Where: Pigott Hall 252.
Ocean as Plantation
Beginning in the early 1970s, research and development projects tested novel marine infrastructure to grow giant kelp, Macrocystis pyrifera, on floating substrates off shore. The goal of these efforts was to produce a renewable, domestic source of oil and gas; feed a hungry world; and cool Earth. The marine biomass farm held appeal because it would not compete with terrestrial agriculture for space, water, or fertilizers. By 2100, one estimate held, humans could be farming thirty to fifty percent of the world’s oceans, providing for a world of fifty billion.

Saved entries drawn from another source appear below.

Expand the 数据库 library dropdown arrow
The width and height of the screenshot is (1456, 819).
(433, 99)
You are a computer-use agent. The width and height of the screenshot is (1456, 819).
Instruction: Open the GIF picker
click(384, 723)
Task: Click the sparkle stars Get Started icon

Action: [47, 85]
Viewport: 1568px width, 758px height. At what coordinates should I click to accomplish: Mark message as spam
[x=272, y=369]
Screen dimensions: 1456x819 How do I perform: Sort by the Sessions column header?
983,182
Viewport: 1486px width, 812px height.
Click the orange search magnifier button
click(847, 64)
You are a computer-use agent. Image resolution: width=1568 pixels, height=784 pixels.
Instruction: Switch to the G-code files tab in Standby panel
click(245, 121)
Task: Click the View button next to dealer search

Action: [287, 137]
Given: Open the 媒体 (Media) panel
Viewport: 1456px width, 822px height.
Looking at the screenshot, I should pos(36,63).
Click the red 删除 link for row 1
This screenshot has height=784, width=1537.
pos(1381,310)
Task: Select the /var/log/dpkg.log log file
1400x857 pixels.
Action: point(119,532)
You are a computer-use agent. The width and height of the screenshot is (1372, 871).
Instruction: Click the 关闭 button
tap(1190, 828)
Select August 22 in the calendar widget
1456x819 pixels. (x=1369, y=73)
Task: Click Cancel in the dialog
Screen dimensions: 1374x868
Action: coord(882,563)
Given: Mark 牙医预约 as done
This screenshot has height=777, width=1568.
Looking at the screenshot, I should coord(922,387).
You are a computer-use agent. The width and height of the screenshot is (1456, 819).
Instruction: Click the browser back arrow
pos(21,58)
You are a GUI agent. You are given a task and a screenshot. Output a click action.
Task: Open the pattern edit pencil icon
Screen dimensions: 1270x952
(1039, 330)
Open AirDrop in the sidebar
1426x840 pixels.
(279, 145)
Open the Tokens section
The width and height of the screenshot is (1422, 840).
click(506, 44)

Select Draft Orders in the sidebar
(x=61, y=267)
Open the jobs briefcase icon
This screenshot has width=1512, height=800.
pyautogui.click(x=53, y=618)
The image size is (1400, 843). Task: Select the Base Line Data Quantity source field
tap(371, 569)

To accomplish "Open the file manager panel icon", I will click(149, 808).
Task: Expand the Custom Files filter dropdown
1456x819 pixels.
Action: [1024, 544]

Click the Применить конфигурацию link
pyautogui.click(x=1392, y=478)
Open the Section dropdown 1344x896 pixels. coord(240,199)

In this talk, I describe how the imaginary of offshore mariculture circulated in the United States after World War II and was central to environmental debates around planetary limits. I’ll make the case that ocean farms, as imagined in the twentieth century, were an extension of the modern plantation form. Following Wolford’s discussion of the Plantationocene, I suggest that marine farms served as a “discursive ideal” to organize society at global scales and around planetary systems. I conclude by linking “Plantationocene” discussions with Jasanoff and Kim’s definition of sociotechnical imaginaries. I suggest that mariculture was imagined as a way to institutionally re-stabilize a plantation imaginary in the United States at a moment when the oceans were recast as the nation’s new frontier.